SAP also announced that it has partnered with LLM developer Mistral AI to provide SAP customers access to Mistral's latest LLM through the Generative AI Hub in SAP AI Core, part of the SAP Business Technology Platform. SAP is also integrating Meta Llama 2 and Meta Llama 3 models into the Generative AI Hub.
SAP and Google Cloud also announced an expanded partnership to integrate Joule and SAP Integrated Business Planning for Supply Chain software with Google Cloud's Gemini model AI assistant and Google Cloud Cortex Framework data foundation.
SAP is also working closely with its systems integration and strategic services partners to help customers get the most out of AI.Accenture, No. 1 on the 2024 CRN Solution Provider 500, said in its Sapphire announcement that while in 2023, its clients were primarily experimenting with generative AI, this year, working with SAP, it is expanding those efforts by helping clients combine AI with enterprise data, embed AI capabilities, add business insights to business functions, and accelerate revenue growth using SAP products such as Joule, Generative AI Hub, Datasphere and SAP HANA Cloud vector engine.

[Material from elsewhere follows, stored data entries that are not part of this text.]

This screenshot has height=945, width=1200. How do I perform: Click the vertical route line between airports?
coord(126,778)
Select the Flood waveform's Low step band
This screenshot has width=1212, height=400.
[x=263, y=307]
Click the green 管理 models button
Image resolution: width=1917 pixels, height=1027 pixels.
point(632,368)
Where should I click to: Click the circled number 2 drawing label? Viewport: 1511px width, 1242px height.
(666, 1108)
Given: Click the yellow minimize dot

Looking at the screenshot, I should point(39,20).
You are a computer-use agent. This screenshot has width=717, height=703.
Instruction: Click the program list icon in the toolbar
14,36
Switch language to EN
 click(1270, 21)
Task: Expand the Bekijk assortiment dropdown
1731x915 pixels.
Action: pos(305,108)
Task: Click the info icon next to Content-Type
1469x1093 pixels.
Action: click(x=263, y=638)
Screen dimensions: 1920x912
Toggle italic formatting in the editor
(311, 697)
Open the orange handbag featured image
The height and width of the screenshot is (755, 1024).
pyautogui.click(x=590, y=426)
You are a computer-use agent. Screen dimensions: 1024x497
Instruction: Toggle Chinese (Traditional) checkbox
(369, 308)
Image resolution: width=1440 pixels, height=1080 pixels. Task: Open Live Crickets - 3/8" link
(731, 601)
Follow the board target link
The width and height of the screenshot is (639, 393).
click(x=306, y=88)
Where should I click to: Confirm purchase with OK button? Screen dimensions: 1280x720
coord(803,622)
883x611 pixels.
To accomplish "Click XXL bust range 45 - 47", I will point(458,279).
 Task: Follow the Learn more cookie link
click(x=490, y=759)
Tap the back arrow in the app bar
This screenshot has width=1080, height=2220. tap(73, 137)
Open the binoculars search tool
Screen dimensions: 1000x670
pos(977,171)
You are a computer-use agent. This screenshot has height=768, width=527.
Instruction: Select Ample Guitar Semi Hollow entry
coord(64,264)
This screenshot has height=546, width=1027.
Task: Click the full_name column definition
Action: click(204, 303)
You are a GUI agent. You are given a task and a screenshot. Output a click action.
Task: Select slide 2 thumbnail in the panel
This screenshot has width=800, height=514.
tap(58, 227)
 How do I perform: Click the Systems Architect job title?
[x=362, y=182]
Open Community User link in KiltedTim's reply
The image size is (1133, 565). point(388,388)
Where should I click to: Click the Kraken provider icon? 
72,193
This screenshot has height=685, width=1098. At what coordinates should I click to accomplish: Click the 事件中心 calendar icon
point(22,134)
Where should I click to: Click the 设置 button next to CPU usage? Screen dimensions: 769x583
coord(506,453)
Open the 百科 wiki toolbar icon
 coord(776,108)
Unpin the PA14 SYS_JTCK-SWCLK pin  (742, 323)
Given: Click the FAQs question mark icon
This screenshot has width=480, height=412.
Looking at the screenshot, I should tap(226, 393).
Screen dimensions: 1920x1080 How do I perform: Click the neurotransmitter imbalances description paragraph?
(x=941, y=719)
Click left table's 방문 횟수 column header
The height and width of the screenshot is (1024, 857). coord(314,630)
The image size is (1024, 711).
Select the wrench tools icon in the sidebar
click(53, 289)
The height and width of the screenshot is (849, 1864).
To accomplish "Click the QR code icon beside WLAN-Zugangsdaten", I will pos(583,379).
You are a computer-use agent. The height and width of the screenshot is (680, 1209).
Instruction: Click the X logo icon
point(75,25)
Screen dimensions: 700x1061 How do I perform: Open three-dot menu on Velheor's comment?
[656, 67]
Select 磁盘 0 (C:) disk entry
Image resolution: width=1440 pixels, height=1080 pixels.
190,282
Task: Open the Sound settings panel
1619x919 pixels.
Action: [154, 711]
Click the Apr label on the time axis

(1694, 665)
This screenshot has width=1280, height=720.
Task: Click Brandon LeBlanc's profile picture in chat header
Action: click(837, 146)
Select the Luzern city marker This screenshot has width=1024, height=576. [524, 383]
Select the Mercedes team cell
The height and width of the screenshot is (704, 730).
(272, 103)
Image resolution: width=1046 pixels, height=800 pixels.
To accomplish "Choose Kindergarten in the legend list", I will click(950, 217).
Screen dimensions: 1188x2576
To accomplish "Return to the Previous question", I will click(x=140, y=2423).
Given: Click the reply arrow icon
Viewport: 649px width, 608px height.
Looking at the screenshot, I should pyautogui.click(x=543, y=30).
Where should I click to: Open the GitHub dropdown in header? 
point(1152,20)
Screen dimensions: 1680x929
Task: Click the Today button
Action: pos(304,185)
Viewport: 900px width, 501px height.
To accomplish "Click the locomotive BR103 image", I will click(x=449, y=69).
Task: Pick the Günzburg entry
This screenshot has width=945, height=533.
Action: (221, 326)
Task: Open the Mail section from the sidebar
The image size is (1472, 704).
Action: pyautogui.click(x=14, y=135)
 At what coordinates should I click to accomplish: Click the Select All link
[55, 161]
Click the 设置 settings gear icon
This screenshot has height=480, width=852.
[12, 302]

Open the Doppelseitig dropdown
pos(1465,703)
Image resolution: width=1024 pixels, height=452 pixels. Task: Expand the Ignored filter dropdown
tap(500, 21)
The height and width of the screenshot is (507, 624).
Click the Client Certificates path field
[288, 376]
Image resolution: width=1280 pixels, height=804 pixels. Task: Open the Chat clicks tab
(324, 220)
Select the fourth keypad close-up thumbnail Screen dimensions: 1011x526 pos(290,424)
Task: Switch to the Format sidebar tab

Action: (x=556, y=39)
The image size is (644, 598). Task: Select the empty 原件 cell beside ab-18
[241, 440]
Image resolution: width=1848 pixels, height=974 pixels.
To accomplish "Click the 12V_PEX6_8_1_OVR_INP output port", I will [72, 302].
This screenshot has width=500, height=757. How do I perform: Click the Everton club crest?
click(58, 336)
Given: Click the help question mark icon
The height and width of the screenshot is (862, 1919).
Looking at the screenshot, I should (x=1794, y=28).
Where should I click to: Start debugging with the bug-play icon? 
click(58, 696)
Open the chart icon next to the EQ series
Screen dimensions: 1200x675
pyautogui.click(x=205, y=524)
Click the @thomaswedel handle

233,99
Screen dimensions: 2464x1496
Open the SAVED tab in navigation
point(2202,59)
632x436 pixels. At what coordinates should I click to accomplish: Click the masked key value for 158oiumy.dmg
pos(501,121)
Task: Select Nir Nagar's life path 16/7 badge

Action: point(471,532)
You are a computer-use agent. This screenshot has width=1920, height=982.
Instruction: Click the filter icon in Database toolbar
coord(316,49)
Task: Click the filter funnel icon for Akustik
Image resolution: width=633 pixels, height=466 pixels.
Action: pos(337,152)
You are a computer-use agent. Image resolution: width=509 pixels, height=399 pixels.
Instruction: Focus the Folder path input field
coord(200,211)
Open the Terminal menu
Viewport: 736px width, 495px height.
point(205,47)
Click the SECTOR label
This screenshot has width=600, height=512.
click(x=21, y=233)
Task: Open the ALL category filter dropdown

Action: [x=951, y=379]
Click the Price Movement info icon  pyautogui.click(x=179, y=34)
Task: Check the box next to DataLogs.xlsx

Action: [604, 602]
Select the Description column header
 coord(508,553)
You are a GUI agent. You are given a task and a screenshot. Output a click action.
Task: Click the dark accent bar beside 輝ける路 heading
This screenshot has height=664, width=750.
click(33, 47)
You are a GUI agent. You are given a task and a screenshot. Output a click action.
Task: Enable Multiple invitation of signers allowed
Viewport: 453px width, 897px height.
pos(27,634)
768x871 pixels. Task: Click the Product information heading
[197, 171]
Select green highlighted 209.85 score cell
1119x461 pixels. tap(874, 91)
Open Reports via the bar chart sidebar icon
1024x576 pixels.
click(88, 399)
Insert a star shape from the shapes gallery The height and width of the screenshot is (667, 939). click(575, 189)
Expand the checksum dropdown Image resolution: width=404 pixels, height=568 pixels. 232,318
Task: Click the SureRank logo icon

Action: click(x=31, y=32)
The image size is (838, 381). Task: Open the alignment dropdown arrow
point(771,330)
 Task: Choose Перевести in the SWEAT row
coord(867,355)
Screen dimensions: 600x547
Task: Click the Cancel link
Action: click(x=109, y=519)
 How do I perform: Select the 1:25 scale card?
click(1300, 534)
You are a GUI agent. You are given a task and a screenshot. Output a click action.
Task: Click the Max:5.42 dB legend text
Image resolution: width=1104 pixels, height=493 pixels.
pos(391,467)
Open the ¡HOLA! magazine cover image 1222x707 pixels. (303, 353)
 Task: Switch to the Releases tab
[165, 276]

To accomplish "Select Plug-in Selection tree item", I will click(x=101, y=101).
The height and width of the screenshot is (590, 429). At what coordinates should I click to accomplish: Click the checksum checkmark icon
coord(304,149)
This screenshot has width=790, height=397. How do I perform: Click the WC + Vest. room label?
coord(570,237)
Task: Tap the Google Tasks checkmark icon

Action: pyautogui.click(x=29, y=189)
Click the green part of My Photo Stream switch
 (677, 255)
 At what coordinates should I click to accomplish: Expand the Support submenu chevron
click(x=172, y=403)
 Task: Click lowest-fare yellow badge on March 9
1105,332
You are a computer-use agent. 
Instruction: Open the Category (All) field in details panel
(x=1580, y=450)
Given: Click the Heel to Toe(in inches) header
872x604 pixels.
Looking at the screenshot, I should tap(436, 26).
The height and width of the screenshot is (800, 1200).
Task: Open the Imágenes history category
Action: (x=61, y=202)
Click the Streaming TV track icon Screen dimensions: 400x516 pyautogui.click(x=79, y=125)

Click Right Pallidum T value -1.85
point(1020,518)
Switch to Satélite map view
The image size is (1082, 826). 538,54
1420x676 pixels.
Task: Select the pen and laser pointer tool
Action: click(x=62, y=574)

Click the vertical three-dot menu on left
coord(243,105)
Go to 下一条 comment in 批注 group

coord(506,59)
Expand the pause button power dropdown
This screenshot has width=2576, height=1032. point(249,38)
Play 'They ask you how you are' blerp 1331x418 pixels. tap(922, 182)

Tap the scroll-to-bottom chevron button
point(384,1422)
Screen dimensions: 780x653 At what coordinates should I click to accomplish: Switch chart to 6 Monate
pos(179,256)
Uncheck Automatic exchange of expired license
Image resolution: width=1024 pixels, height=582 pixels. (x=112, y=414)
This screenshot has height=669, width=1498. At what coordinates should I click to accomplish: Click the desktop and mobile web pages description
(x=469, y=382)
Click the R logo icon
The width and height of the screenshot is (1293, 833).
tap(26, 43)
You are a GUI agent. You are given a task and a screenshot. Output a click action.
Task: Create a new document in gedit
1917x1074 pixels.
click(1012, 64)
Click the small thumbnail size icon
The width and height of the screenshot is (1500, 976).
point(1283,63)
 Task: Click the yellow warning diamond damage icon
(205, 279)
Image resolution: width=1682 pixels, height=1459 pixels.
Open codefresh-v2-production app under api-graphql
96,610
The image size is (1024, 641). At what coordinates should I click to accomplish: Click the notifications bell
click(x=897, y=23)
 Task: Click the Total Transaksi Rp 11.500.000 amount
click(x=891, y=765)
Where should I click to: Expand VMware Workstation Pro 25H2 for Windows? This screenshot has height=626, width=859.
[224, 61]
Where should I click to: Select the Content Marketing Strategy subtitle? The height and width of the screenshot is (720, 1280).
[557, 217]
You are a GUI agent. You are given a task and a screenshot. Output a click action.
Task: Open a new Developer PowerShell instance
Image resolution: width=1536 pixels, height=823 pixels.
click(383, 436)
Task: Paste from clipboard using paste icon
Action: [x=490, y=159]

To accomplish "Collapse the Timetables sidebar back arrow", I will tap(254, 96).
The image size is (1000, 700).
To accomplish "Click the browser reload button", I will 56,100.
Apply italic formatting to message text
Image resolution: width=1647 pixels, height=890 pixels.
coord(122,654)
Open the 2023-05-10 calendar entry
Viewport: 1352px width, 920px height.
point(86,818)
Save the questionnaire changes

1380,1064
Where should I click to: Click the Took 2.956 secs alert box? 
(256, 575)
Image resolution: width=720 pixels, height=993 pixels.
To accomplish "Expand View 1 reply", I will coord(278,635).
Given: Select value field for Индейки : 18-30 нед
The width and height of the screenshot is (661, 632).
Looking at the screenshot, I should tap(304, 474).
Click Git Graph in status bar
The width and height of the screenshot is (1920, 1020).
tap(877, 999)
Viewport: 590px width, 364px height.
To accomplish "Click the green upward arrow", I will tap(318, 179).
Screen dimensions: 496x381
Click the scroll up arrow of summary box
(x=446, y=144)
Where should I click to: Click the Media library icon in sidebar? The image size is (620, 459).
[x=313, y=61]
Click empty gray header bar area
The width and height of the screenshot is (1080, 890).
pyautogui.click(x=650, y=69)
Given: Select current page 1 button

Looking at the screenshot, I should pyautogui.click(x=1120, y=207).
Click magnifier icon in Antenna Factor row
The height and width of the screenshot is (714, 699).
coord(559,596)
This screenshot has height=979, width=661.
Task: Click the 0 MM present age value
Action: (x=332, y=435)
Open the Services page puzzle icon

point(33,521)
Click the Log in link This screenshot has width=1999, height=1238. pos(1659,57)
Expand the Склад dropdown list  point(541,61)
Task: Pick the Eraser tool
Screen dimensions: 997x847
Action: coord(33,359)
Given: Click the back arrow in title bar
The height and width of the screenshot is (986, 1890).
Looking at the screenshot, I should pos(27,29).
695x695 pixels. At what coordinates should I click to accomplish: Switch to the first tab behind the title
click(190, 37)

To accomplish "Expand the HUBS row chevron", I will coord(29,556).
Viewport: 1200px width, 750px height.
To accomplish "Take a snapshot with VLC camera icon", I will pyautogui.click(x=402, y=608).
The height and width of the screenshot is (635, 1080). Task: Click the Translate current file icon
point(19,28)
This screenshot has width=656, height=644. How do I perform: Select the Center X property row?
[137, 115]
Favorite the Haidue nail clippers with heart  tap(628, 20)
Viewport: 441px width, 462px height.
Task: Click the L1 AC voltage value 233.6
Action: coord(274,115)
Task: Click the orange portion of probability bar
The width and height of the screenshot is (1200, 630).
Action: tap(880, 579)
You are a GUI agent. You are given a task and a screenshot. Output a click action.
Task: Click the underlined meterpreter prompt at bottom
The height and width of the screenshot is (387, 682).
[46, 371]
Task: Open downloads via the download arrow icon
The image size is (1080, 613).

Outside of the AI initiative, Klein used his keynote to announce the next steps for the company's Rise with SAP product and service offering to migrate traditional on-premise systems to cloud applications. Klein said SAP will now assign an enterprise architect to every current and future Rise customer to help them with the entire Rise with SAP lifecycle. Currently, there are more than 6,000 Rise with SAP customers, Klein said.